Ad accompagnarli nel dipanarsi dell’intricata vicenda troviamo James, amico d’infanzia e compagno di spionaggio di Cordelia, Alain-Jean de Mortemart, misterioso spiritista esiliato da Versilles, Manuel Alfonso Pérez de Guzmán y Benavides, nobile spagnolo in esilio (forse) volontario e Giacomo Casanova, impenitente donnaiolo dall’intelligenza acuta (unico personaggio “storico” con cui l’autrice si è concessa di giocare), comprimari che finiscono, come spesso nei romanzi della DeWinter, per assumere i contorni di coprotagonisti (e chissà, forse futuri protagonisti di un eventuale seguito).

Tempo prima aveva tratto da un mazzo quattro carte. La tenebra del Re di Picche e la magia oscura del Re di Fiori, un facoltoso Re di Quadri e il fascino del Re di Cuori. Li aveva visti insieme, avvicinarsi, legarsi. Confondere i loro spettri e i loro fantasmi, un buio troppo profondo per non celarlo dietro un sorriso. Soltanto il ricordo di Giacomo Casanova aleggiava simile a una piuma luminosa su un mare notturno.

La storia quindi si muove tra balli in maschera e duelli all’ombra delle calli, assassinii nelle tenebre e cadaveri che sembrano tornare in vita, agguati, inseguimenti e cioccolate calde al caffè Florian.

Per tutta la prima parte un unico pensiero tormenta la nostra mente, chi è la fanciulla che dorme di un sonno artificiale nella bara di cristallo in fondo al mare?

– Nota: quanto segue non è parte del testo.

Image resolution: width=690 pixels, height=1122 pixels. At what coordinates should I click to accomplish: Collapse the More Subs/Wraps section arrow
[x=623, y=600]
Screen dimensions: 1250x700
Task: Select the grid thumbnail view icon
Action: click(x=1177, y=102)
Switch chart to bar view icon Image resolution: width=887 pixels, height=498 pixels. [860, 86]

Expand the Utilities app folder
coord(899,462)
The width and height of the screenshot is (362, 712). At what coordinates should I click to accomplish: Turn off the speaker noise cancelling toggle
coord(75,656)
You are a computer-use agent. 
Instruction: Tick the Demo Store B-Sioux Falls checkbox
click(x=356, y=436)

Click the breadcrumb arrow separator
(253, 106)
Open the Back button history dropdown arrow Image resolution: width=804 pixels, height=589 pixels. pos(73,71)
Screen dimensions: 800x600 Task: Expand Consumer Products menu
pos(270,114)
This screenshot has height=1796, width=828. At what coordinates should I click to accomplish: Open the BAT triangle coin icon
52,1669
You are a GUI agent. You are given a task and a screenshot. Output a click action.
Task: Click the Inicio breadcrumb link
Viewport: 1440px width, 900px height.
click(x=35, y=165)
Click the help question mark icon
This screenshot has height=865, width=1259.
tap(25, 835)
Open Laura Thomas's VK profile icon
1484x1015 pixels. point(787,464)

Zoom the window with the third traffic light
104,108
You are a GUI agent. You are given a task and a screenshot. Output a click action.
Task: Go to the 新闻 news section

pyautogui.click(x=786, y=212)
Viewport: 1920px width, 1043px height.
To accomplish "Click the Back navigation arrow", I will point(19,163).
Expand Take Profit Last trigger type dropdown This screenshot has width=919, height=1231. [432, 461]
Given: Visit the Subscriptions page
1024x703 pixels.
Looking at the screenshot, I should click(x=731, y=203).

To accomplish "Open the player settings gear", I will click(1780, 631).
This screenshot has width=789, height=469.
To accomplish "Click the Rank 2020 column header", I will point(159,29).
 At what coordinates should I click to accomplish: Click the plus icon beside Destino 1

Era possibile vederla soltanto nelle notti più limpide, quando la luna era alta in cielo e le correnti della laguna si combinavano in una magica armonia trasformando l’acqua in vetro. Allora si mostravano dal fondo del mare rovine di palazzi e resti di statue candide tra le incrostature di conchiglie e le chiome delle alghe. I riverberi della luna correvano lungo catene alle quali era assicurata una bara di cristallo e, tra i fregi e le nervature d’oro, appariva un volto di fanciulla che pareva immersa nel sonno. Alcuni giuravano che fosse viva, di averne sorpreso impercettibili movimenti nelle ore trascorse a contemplarla o di averla scorta in una posa diversa, vedendola la volta successiva. Altri invece erano sicuri che fosse morta, una creatura antica che riposava, intatta, tra le rovine delle isole inabissate della laguna. Sembrava una delle mille leggende che accompagnavano gli uomini di mare ma, a prestarvi attenzione, si era diffusa soltanto da qualche anno.

Sarà la seconda parte del libro a svelarci il mistero, così come ci mostrerà la natura della minaccia che incombe su Venezia e porterà allo scoperto i segreti del passato che Enrico Giustinian (il padre di Cordelia e Cassandra) ha disperatamente cercato di seppellire.

Come già detto sopra, io adoro lo stile di questa autrice, che migliora sempre più, affinandosi e alleggerendosi senza perdere quella connotazione elegante e raffinata che lo rendono unico ed accattivante.

In questa sua opera, ho molto apprezzato la bravura con cui è riuscita ad amalgamare storia e fantasia, costruendo ancora una volta una vicenda che ti cattura nelle spire del mistero e dove romanticismo ed azione si intrecciano in un connubio perfettamente equilibrato, delicato come pizzo e tagliente come acciaio affilato.

Era un giardino all’inferno, un luogo dove il sole sembrava appena tramontato per sempre, lasciando un’eco di luce sull’orizzonte alle proprie spalle e davanti a sé una notte sterminata e dolce di peccati. Il suo bacio era un giardino all’inferno. Non era un luogo creato per gli angeli, quel piacere intriso di sofferenza, la tenerezza di mani che avevano ucciso e il tocco di labbra senza preghiere.

Un bacio puro come un giglio, torbido come il sangue versato a tradimento. Il suo tocco che le aveva fatto tremare l’anima e le aveva allungato un’ombra di fuoco sulla pelle. Lui era stato l’inizio di un viaggio misterioso che l’aveva gettata in una tomba fredda in fondo al mare, sotto una lapide d’acqua e di menzogne. Con un bacio l’aveva condannata, con un bacio l’aveva risvegliata.

Non mi resta che consigliarvene la lettura, sperando che apprezzerete anche voi una delle poche autrici di romance (ma non solo) che ancora riescono a catturare il mio interesse e il mio cuore di lettrice.